- Location: Lee Township, Timiskaming District, Ontario
- Coordinates: 48°16′19″N 80°22′29″W﻿ / ﻿48.27194°N 80.37472°W
- Part of: James Bay drainage basin
- Primary inflows: Tomwool Creek
- Primary outflows: Tomwool Creek
- Basin countries: Canada
- Max. length: 1,100 m (3,600 ft)
- Max. width: 530 m (1,740 ft)
- Surface area: 40.67 ha (100.5 acres)
- Surface elevation: 343 metres (1,125 ft)

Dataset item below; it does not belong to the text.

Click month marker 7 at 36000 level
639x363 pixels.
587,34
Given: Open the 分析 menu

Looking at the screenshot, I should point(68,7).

= Verona Lake (Timiskaming District) =

Lake in Timiskaming District, Ontario, Canada

Verona Lake is a small lake in geographic Lee Township in the Unorganized West Part of Timiskaming District, in northeastern Ontario, Canada. The lake is in the James Bay drainage basin and is on Tomwool Creek. The nearest community is Bourkes, 11 km to the northeast.

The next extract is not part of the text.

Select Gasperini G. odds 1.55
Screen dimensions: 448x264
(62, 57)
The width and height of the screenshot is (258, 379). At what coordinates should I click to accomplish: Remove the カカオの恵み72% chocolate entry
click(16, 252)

The lake is about 1100 m long and 530 m wide. The primary inflows, at the north, is Tomwool Creek arriving from Cariad Lake. The primary outflow, at the southeast, is also Tomwool Creek, which heads east to Burl Lakes. Tomwwool Creek flows via Sarsfield Creek, Meyers Lake, Woollings Creek, the Whiteclay River, the Black River, the Abitibi River and the Moose River to James Bay.